Edit - being lazy I just pulled this up from wiki concerning the reasons set forth in the war authorization:
-Iraq’s noncompliance with the conditions of the 1991 cease fire, including interference with weapons inspectors
-Iraq’s alleged weapons of mass destruction, and programs to develop such weapons, posed a “threat to the national security of the United States and international peace and security in the Persian Gulf region”
-Iraq’s “brutal repression of its civilian population”
-Iraq’s “capability and willingness to use weapons of mass destruction against other nations and its own people”
-Iraq’s hostility towards the United States as demonstrated by the 1993 assassination attempt of former President George H. W. Bush, and firing on coalition aircraft enforcing the no-fly zones following the 1991 Gulf War
-Members of al-Qaeda were “known to be in Iraq”
-Iraq’s “continu[ing] to aid and harbor other international terrorist organizations,” including anti-United States terrorist organizations
-Fear that Iraq would provide weapons of mass destruction to terrorists for use against the United States
-The efforts by the Congress and the President to fight the 9/11 terrorists and those who aided or harbored them
-The authorization by the Constitution and the Congress for the President to fight anti-United States terrorism
-Citing the Iraq Liberation Act of 1998, the resolution reiterated that it should be the policy of the United States to remove the Hussein regime and promote a democratic replacement
I should have known someone here would have remembered that debate.
I was simply noting that their avowed and apparent goals are 180 degrees apart, yet they might look very similarly aligned to a person sufficiently ignorant of US culture. I guess I should have picked two more opposed Americans, but I can’t think of any.[/hijack]
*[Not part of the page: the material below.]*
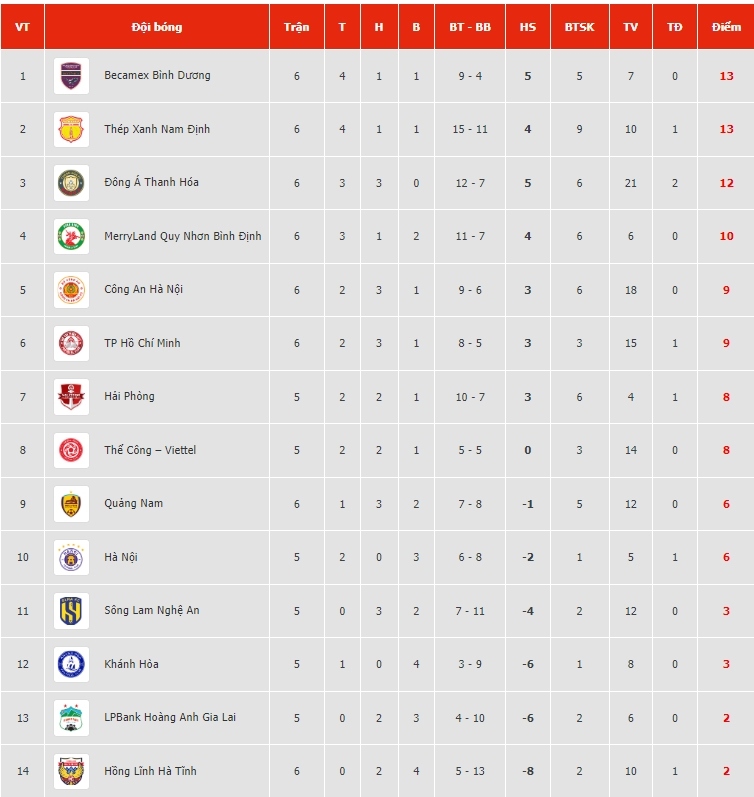
Task: Click the HS column header
Action: click(x=528, y=27)
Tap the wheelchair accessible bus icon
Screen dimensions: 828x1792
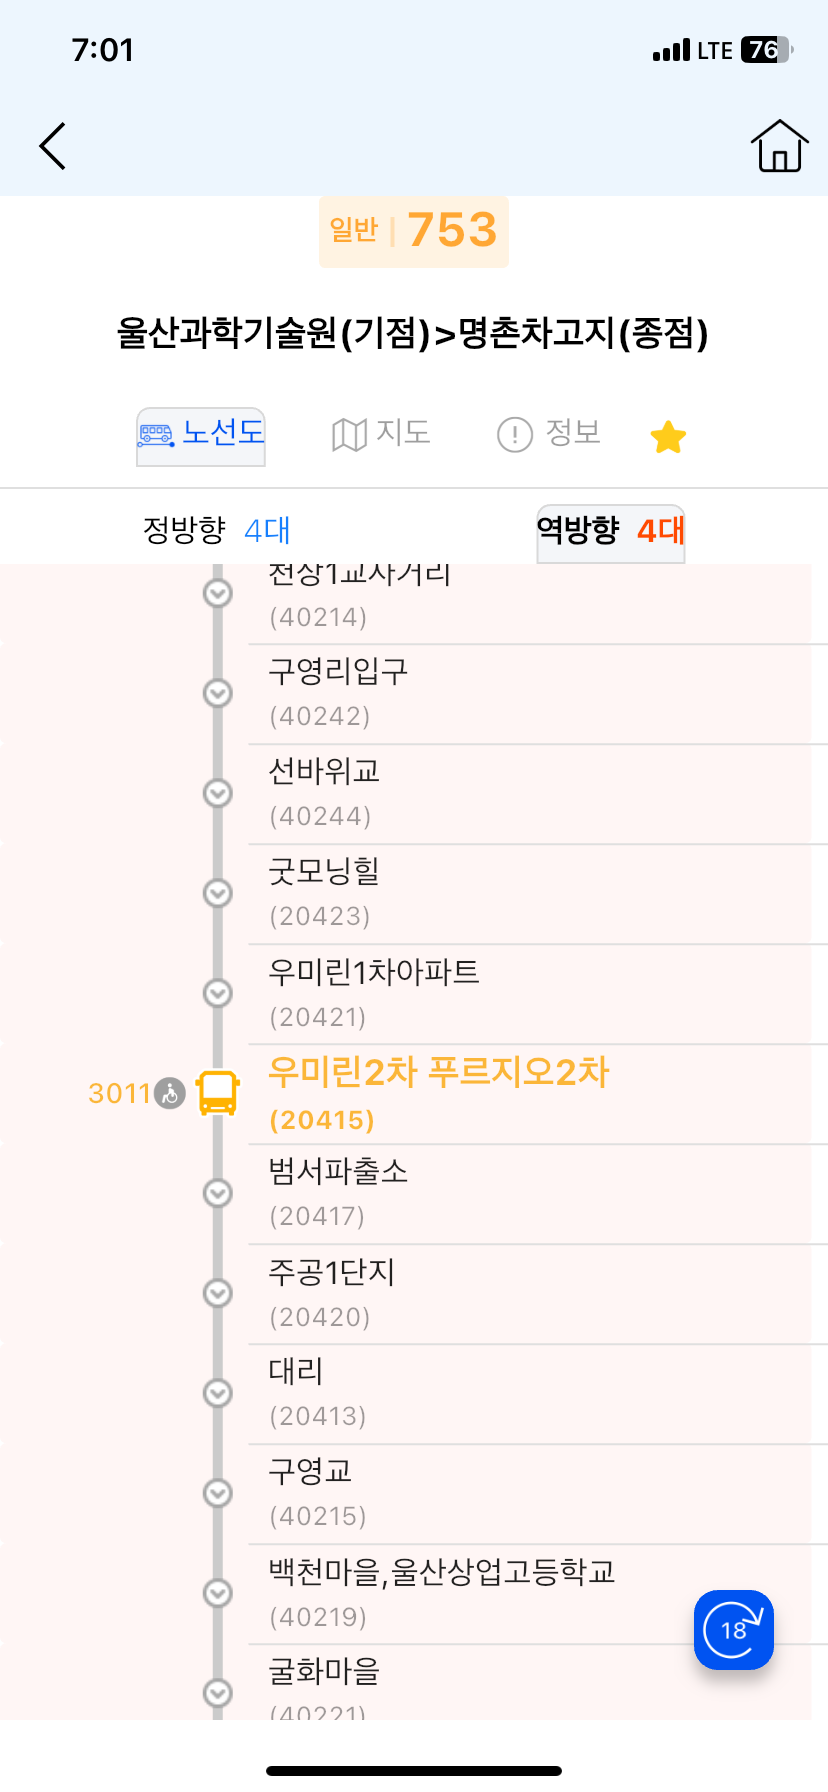tap(171, 1094)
What the hell are you talking about, this is utterly absurd and quite the most retarded comment I’ve seen on this board these past two weeks - where did this come from, out of your head I presume?
It’s an uttely stupid idea, unsupported in any media anywhere at any time to the very best of my knowledge and for most economically sound of reasons.
And there was me thinking “half the conspiratorialists” bought the whole WMD farm hook, line and empire, and then changed - on cue - like the media-fodder chameleon’s they are to believe it was all about terrah.
How is any of that supposed to support your view that “we” - presumbaly the USA/Bush Administration - have intentionally taken Iraqi oil off the world markets in order to drive up the price.
What you quote (immediately above) talks of “insurgent action” and “production going down” - that’s the opposite of the point you make, as in this:
I just wonder how sincere they were about that. Or naive. (“Instant middle class”?) If they’d really cared, they would have done a lot more post-invasion preparation. Who was it in the Senate recently who said something to the effect that, “You’re trying to do in three weeks what the allies in WWII had been planning for years.”?